[Bf-blender-cvs] [967ccd1dd7e] cycles-x: Cycles X: add equiangular volume sampling for direct light
Brecht Van Lommel
noreply at git.blender.org
Fri Jul 23 19:29:02 CEST 2021
Commit: 967ccd1dd7ee44824b54bb35074b27811103a739
Author: Brecht Van Lommel
Date: Wed Jul 7 18:33:22 2021 +0200
Branches: cycles-x
https://developer.blender.org/rB967ccd1dd7ee44824b54bb35074b27811103a739
Cycles X: add equiangular volume sampling for direct light
Indirect always uses distance sampling.
Ref D11845
===================================================================
M intern/cycles/blender/addon/ui.py
M intern/cycles/kernel/integrator/integrator_shade_volume.h
===================================================================
diff --git a/intern/cycles/blender/addon/ui.py b/intern/cycles/blender/addon/ui.py
index 5b515aa98e3..8553d172ccf 100644
--- a/intern/cycles/blender/addon/ui.py
+++ b/intern/cycles/blender/addon/ui.py
@@ -1449,8 +1449,7 @@ class CYCLES_WORLD_PT_settings_volume(CyclesButtonsPanel, Panel):
col = layout.column()
sub = col.column()
- sub.active = use_cpu(context)
- sub.prop(cworld, "volume_sampling", text="Sampling")

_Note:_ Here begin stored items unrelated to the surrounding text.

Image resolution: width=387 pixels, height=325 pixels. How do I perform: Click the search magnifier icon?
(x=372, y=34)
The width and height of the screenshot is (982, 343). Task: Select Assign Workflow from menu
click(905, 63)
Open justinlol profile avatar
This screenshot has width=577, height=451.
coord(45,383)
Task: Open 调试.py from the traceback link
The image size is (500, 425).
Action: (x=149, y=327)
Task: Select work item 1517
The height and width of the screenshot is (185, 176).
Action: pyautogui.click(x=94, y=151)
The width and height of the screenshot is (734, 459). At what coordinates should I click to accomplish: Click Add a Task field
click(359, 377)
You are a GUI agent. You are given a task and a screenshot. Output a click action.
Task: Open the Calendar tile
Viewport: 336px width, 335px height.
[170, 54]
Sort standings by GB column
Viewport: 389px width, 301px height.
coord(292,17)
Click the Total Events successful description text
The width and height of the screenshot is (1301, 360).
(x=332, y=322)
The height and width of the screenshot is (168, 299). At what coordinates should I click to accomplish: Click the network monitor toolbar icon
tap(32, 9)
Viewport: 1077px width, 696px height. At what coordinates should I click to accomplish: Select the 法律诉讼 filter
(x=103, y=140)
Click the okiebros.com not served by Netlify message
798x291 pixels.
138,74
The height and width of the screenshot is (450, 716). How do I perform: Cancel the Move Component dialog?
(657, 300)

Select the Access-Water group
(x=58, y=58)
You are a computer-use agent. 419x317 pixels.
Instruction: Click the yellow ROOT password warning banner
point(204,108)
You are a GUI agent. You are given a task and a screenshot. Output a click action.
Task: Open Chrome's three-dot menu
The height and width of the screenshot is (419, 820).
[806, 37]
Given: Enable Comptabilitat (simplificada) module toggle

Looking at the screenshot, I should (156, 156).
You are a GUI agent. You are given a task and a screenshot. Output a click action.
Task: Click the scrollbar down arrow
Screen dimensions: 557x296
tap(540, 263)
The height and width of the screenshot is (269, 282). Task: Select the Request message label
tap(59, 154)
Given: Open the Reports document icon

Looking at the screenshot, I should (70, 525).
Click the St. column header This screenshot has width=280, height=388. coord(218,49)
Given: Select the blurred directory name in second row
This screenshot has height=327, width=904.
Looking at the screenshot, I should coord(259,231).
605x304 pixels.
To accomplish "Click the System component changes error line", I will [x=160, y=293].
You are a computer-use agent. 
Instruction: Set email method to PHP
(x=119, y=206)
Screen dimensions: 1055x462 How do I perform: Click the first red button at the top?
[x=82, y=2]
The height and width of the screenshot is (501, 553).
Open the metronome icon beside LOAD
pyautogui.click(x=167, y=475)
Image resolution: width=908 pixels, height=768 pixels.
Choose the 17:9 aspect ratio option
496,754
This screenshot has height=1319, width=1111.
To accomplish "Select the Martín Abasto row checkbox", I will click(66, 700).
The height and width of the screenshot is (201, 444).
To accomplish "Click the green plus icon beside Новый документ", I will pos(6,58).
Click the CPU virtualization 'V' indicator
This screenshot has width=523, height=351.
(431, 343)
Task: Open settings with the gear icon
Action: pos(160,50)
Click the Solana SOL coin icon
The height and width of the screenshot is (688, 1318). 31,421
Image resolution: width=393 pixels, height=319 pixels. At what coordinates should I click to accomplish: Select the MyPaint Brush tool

+ col.prop(cworld, "volume_sampling", text="Sampling")
col.prop(cworld, "volume_interpolation", text="Interpolation")
col.prop(cworld, "homogeneous_volume", text="Homogeneous")
sub = col.column()
@@ -1589,8 +1588,7 @@ class CYCLES_MATERIAL_PT_settings_volume(CyclesButtonsPanel, Panel):
col = layout.column()
sub = col.column()
- sub.active = use_cpu(context)
- sub.prop(cmat, "volume_sampling", text="Sampling")
+ col.prop(cmat, "volume_sampling", text="Sampling")
col.prop(cmat, "volume_interpolation", text="Interpolation")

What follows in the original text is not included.